Allie blows out a breath of air. "Why not just kill me?"

The thought makes me want to throw up. "Don't—"

"I'm not saying I wish they had, but I think that's what's been bothering me. Why didn't they kill me? What did they gain from keeping me alive? Especially when I didn't remember. Is it really harming me to keep me from a life I don't even know exists? And they never spoke to me. Never told me who they were or who I was. What did they get out of it?"

"I don't know," I say. "That could be why Parsons wants it to be me. There are only a few of us who wouldn't have been able to kill you, but I don't know why you'd be taken in the first place."

Shaking her head, she sighs. "Did they have any other suspects?"

"Only two. One was obviously me, and the other was cleared quickly. I don't even know who it was."

"These articles haven't helped much besides ruining a surprise. You would've been diabolical if you harmed me on the day you were going to propose."

"Parsons had a theory on that. He thought we weren't as happy as we made everyone believe, and I'd planned the proposal because it would be the perfect cover. Why would a happy man about to propose to his girlfriend murder her? Oh, he also thought I killed you."

"I'm sorry?"

Clenching my jaw, I let out a long breath. "He was convinced you were dead. That I'd killed you and buried your body somewhere. Had me followed for weeks because he was certain I'd go and visit your grave. Even though you were caught on security cameras at work, as was I, he was sure there was a way I'd gotten around it because I work with computers. That something was doctored."

"He's an annoying man," she says and stands. "There were no cameras outside the building that saw me?"

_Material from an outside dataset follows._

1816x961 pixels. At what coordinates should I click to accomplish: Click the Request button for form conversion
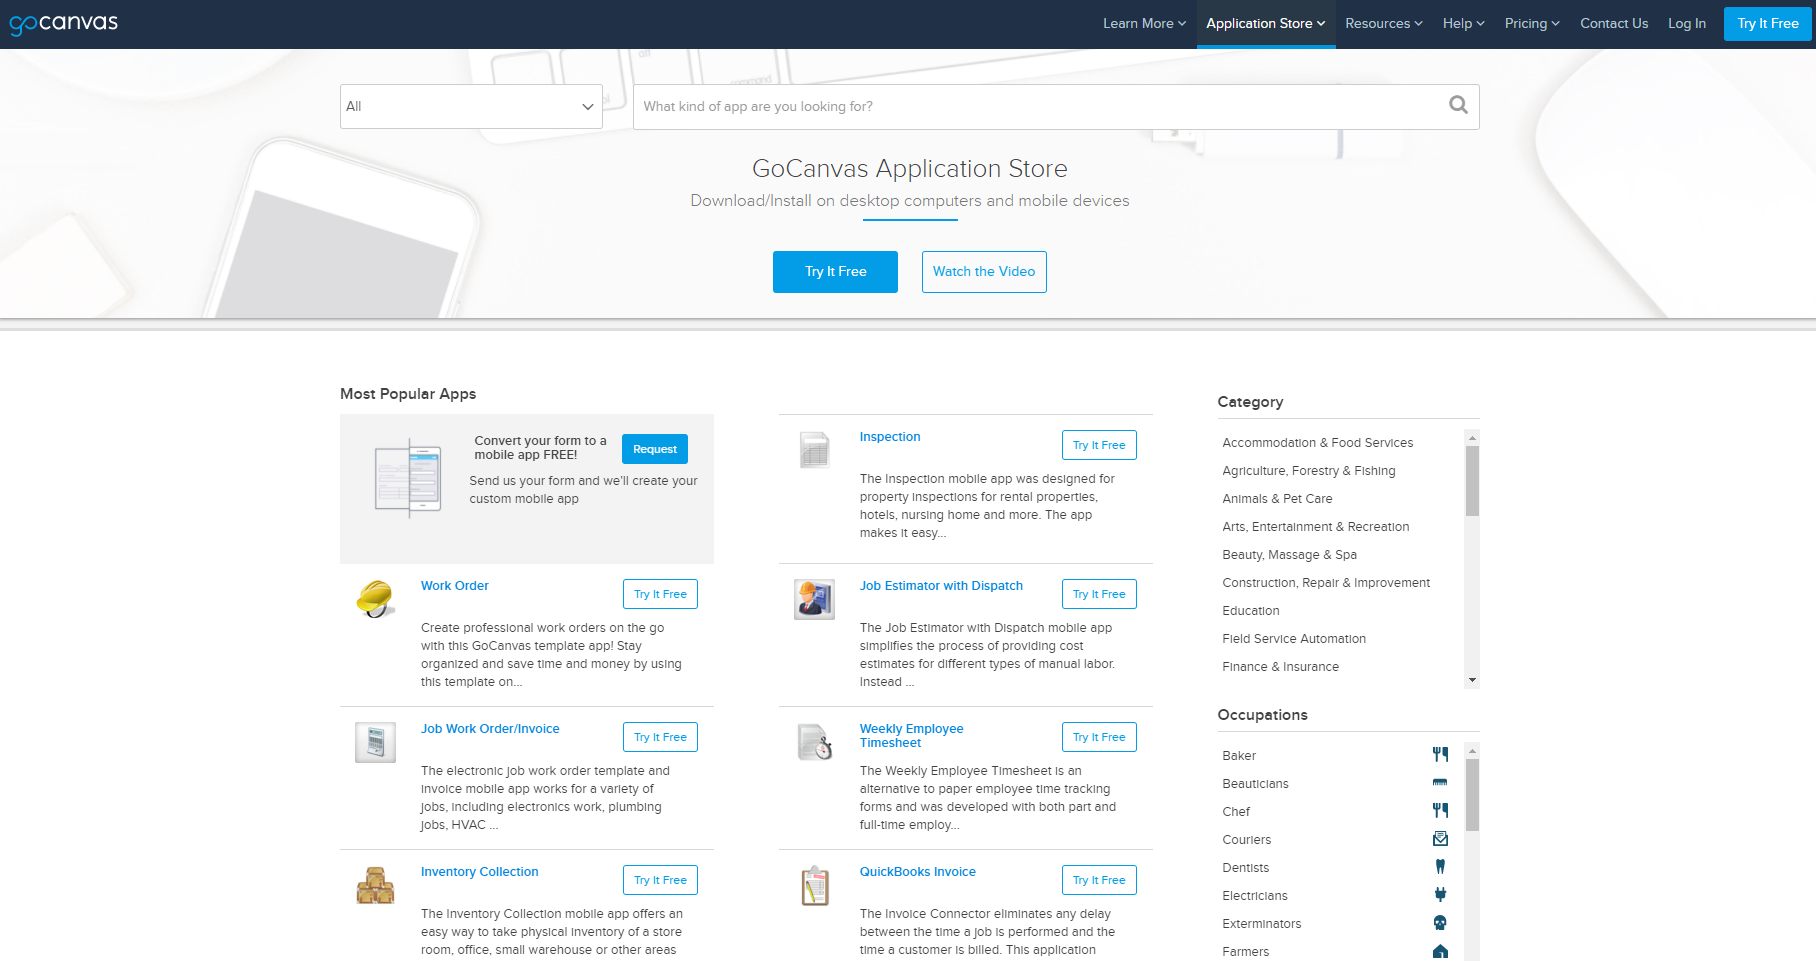(654, 449)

"They were broken. Had been for a couple of weeks, I guess. The bank just didn't have it as a priority to replace them because there is almost no crime in this town. Your parents tried to sue them, by the way. Negligence."

"Oh? Did they win?"

I laugh. "No."

"Good," she says. "It was probably my mom. I can't believe she left a note on the door like we were best friends. Doesn't she realize I'm going to talk to people? I mean, Sage has told me how terrible of a relationship we have."

"I think she thought you might be suspicious of everyone and could weasel her way in."

"Joke’s on her," she says and cups my face. "I'm glad we talked."

"Me, too."

She presses her lips on mine, and I wrap my arms around her, pulling her tightly against me. My cock responds like it did before, but I need her to know there's no regret. No settling. It's been difficult for us both, but as she slides her tongue into my mouth, I know we're finally moving to a better place.

"I don't mean this the way it sounds," she says as she pulls back, her fingers touching her lips, "but I think we should go to bed."

I smirk at her. "I have to take care of this before I can fall asleep," I say, gesturing to my groin before giving her a quick peck. "I'll only be a couple of minutes."

Her cheeks flush, and she nods before leaving the office. I walk over and shut the door before pulling up a video we'd taken of us during one of our experimental days. Even though the cops took my computer, they never got these videos. I made sure of it.

Opening one, I free myself and take matters into my own hands watching the two of us rather than just imagining it. Maybe, when she's ready, I'll show her these videos. Until then, they'll just be for me.